- [Task]
Find and copy each line of the listing below that has the word "Саморобні" in it.

- [Supplied information]
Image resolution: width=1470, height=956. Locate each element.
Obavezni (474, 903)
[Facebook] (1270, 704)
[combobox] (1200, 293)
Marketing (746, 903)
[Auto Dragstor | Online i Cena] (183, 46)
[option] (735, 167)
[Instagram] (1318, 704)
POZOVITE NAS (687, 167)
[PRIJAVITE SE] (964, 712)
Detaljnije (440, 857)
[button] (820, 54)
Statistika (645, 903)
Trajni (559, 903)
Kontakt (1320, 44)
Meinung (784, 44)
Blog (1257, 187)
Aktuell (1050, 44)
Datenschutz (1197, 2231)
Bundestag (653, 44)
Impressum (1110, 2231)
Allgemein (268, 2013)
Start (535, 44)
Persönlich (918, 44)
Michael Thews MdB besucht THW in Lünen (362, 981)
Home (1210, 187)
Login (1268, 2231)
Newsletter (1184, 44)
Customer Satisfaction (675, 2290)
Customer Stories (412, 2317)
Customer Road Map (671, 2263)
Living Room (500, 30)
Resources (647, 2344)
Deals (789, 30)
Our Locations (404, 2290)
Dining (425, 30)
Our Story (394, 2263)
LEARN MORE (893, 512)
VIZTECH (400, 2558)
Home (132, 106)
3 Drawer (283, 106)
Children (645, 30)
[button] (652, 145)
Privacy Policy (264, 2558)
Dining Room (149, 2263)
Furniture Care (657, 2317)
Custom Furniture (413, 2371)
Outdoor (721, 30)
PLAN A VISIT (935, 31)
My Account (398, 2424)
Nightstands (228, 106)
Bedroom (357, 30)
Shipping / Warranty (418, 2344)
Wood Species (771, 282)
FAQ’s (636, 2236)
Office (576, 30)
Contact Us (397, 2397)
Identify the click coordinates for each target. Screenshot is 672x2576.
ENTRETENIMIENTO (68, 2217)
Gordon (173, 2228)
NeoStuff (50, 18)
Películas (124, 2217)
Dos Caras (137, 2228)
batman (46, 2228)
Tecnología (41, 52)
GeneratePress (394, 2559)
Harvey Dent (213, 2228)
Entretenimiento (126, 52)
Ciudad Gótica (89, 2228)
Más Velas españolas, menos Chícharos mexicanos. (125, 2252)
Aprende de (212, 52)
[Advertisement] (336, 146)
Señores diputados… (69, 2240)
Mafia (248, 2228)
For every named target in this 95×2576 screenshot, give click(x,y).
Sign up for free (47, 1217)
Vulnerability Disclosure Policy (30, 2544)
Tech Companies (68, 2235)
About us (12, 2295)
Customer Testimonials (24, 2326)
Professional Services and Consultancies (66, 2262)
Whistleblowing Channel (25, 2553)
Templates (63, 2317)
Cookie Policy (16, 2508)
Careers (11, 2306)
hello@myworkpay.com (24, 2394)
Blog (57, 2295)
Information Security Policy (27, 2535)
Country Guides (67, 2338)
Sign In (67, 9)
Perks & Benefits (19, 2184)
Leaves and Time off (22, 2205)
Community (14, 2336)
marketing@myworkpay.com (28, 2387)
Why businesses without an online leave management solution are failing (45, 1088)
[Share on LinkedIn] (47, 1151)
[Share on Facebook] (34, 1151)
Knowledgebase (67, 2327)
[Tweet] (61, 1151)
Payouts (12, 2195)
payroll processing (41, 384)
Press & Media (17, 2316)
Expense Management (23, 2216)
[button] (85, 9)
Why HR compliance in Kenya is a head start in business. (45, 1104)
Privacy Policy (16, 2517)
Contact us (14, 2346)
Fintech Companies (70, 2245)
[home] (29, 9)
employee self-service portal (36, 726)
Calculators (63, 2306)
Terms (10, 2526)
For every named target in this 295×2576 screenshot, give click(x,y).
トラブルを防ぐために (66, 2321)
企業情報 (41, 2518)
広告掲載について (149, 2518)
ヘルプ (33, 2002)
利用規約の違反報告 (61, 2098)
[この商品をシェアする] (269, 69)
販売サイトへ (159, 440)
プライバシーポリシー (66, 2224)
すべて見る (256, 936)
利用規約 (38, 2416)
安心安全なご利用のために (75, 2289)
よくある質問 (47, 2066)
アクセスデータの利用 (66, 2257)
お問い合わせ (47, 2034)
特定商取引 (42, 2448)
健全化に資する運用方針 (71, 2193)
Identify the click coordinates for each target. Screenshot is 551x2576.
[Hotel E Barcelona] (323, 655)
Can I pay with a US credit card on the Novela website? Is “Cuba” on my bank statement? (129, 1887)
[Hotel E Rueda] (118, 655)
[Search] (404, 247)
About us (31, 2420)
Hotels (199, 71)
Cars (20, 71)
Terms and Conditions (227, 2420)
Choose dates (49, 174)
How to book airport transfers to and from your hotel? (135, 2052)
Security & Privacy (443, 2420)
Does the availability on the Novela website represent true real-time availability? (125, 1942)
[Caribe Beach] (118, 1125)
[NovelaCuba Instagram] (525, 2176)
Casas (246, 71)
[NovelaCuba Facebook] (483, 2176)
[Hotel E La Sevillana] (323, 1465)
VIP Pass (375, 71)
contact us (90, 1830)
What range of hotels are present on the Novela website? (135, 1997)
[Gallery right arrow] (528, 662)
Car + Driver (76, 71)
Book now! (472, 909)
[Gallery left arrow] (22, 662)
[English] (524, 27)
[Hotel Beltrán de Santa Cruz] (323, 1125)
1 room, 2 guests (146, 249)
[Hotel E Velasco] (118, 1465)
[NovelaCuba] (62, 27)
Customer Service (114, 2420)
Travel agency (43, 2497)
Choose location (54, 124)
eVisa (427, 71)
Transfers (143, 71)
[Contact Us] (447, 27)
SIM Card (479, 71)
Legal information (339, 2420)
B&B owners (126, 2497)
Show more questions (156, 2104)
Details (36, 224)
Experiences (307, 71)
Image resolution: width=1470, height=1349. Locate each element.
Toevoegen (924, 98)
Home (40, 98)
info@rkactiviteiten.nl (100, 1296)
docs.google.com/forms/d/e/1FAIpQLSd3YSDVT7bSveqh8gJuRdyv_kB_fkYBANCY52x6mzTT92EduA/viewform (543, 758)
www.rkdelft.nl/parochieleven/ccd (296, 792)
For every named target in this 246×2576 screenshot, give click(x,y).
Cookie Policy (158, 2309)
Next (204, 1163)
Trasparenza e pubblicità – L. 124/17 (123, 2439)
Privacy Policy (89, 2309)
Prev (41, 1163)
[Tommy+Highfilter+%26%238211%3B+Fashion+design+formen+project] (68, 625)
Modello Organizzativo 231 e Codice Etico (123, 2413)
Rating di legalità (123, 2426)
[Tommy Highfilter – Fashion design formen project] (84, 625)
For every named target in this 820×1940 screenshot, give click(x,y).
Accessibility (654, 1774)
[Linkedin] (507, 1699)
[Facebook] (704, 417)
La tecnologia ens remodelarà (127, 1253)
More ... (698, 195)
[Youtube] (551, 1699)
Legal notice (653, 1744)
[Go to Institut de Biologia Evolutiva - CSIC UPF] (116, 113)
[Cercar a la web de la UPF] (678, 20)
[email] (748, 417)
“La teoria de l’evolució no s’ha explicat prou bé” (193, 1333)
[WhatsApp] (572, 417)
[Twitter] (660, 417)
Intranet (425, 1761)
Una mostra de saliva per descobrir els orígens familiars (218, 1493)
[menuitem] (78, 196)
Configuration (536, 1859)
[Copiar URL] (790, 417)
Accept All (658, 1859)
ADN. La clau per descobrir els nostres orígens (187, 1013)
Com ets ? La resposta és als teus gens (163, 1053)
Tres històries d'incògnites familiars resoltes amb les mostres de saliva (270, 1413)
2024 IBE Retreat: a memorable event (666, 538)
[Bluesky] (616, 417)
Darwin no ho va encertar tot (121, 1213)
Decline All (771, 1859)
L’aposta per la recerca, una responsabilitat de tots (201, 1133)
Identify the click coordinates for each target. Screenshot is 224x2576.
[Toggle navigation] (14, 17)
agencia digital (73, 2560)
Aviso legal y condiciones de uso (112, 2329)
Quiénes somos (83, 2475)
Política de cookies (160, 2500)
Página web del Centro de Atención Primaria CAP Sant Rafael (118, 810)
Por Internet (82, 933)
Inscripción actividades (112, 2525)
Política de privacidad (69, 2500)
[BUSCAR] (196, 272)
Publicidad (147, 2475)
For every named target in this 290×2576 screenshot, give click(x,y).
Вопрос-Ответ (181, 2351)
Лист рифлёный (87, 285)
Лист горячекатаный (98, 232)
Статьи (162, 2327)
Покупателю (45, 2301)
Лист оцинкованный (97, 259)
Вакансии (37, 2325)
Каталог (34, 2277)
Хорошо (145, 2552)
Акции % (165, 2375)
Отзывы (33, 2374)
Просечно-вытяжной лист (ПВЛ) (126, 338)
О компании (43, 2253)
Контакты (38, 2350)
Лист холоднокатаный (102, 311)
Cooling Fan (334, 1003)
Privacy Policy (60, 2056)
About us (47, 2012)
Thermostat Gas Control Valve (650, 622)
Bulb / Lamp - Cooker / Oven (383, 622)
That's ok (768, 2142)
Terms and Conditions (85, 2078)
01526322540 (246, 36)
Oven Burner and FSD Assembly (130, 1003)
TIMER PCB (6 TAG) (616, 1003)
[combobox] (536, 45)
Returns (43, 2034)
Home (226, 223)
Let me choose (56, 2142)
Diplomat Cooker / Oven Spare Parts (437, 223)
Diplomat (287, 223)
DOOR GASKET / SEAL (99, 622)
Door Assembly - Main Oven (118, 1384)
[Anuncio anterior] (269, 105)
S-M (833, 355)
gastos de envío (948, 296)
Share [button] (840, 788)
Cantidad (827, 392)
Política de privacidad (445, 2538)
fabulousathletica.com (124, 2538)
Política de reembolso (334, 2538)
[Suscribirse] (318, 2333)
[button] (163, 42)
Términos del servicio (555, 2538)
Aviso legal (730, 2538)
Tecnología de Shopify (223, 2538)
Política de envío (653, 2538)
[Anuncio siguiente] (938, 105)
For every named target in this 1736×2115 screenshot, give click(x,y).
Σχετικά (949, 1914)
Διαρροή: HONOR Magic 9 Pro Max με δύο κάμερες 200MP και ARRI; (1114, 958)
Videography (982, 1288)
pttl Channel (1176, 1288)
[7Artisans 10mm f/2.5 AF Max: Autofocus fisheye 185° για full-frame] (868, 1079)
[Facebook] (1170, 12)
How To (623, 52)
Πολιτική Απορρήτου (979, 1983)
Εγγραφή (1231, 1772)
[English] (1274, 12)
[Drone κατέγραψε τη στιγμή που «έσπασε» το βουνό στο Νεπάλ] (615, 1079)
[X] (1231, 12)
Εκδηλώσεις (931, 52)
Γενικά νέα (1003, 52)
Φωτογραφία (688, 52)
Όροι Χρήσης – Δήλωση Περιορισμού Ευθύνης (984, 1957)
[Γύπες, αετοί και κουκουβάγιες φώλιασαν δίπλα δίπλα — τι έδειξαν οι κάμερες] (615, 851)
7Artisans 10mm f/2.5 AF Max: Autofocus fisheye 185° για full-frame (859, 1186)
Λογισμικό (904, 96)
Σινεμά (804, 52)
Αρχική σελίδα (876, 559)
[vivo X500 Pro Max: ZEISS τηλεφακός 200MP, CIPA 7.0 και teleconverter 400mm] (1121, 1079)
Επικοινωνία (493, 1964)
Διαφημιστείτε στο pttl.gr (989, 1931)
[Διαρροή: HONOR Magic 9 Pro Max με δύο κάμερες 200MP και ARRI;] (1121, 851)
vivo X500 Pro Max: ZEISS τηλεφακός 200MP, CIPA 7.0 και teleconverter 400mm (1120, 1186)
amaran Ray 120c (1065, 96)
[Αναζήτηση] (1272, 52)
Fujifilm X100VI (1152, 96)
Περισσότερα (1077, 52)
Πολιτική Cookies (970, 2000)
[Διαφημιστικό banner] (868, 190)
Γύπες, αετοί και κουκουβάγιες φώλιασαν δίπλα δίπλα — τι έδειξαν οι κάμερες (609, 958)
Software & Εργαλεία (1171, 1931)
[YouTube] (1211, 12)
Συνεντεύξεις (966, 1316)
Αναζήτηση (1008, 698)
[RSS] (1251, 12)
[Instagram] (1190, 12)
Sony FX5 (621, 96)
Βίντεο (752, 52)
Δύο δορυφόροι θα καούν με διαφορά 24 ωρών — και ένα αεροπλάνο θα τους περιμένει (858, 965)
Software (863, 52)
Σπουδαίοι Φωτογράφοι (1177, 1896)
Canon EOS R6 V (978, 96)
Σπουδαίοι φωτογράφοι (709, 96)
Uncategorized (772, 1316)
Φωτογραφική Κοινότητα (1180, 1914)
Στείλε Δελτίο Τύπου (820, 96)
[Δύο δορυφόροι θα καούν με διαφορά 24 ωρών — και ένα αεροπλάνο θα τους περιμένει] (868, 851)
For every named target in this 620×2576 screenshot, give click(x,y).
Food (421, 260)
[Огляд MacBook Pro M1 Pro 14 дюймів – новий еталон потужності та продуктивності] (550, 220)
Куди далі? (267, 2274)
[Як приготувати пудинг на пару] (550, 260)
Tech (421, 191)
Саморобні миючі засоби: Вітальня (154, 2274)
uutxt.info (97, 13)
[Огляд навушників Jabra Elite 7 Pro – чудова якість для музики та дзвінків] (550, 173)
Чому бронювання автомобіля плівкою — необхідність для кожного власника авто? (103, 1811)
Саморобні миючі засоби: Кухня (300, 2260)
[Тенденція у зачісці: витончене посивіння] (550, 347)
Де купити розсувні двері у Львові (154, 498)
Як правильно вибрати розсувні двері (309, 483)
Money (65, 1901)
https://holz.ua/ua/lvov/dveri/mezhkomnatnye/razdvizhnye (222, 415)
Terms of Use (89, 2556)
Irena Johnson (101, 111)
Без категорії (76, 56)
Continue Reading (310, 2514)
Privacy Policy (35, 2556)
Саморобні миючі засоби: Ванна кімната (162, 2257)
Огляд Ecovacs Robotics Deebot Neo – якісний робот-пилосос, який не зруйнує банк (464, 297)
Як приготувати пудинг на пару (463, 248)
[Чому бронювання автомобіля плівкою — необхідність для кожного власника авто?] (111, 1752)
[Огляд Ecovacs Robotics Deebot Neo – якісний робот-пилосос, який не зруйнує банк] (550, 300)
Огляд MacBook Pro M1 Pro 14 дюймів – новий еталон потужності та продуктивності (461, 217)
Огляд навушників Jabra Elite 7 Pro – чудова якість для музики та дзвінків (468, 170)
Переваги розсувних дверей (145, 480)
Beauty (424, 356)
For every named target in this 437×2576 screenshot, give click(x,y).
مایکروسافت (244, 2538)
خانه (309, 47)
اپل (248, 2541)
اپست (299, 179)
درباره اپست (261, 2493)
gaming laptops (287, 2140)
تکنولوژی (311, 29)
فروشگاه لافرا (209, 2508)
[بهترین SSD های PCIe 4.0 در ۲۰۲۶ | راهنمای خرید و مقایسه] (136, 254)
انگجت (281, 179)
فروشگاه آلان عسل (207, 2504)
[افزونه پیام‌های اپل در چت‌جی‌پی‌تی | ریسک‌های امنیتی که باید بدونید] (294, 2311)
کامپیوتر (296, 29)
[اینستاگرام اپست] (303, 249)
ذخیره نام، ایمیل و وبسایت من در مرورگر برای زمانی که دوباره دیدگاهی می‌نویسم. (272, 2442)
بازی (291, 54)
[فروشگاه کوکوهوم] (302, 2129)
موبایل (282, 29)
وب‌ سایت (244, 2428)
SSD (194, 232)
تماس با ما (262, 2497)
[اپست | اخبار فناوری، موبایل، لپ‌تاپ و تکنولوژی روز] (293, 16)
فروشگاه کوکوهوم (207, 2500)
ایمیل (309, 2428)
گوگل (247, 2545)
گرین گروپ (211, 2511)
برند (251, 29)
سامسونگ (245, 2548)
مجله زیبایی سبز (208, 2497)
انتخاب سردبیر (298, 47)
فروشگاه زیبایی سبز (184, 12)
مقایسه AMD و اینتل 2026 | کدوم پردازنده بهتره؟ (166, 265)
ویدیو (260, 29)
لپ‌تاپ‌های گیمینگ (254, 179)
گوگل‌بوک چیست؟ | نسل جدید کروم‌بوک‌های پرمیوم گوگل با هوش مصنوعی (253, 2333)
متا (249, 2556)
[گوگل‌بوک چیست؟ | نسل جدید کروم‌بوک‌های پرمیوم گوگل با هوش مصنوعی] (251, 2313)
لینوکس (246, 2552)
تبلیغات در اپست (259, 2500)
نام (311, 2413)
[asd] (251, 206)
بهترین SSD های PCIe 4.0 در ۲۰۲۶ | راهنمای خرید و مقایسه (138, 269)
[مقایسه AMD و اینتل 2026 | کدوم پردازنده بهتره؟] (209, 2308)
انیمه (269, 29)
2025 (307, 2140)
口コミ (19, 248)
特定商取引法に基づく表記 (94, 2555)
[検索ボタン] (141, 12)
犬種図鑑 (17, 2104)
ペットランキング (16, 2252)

- [Task output]
Саморобні миючі засоби: Вітальня (154, 2274)
Саморобні миючі засоби: Кухня (300, 2260)
Саморобні миючі засоби: Ванна кімната (162, 2257)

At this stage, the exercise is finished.